WHAT THE EXERCISE ASKS →
Copy the entries without changes, starting at the line that contains "Image resolution: width=900" and ending at the end of the entries, and include both ends. Leave the pictures out of your answer.

□ □ □ □ □

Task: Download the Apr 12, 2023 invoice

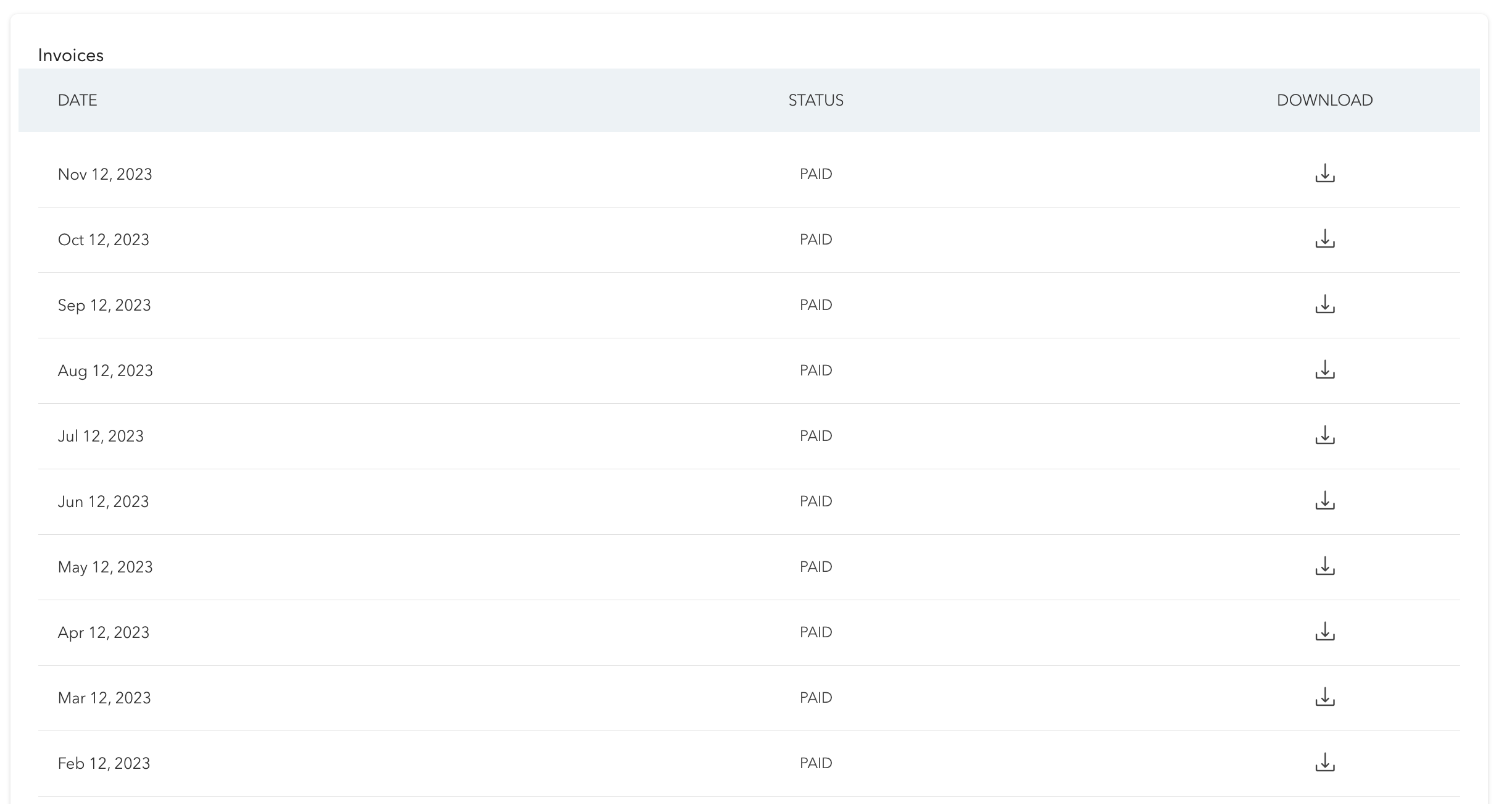Action: point(1324,632)
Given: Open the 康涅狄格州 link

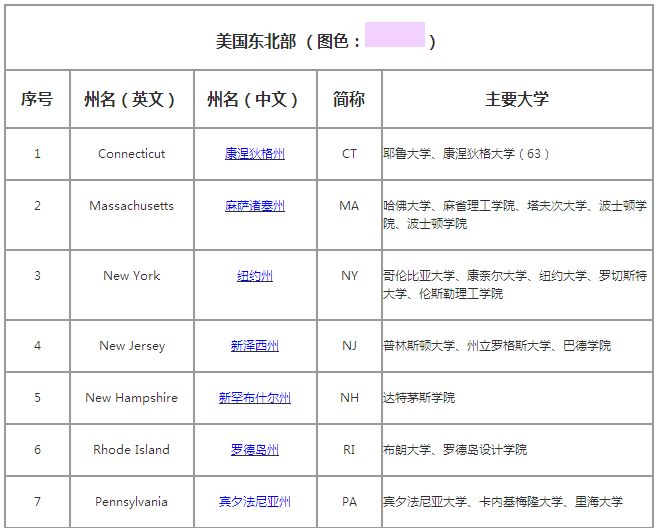Looking at the screenshot, I should 254,154.
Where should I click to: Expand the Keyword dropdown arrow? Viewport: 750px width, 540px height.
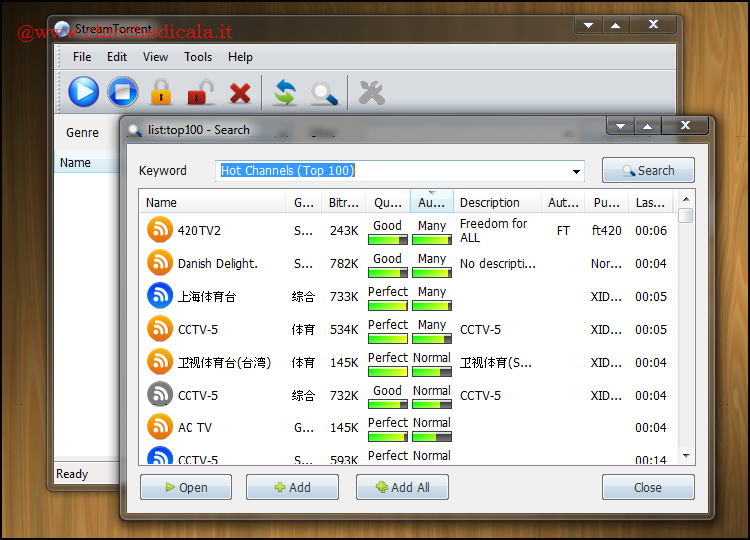[576, 171]
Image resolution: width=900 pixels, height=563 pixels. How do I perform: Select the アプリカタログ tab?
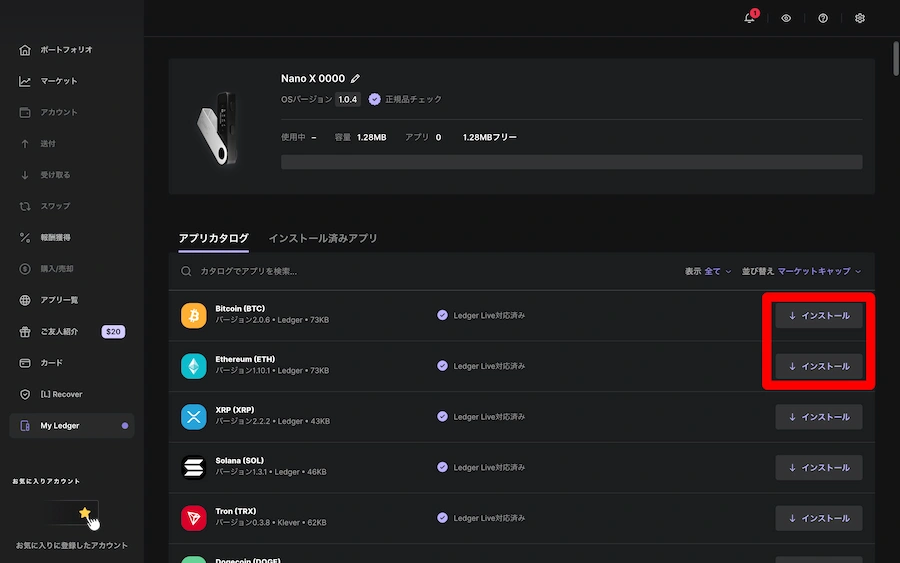pos(213,238)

□ □ □ □ □

WORKED ANSWER →
Image resolution: width=900 pixels, height=563 pixels. How do I perform: Select the アプリカタログ tab?
pos(213,238)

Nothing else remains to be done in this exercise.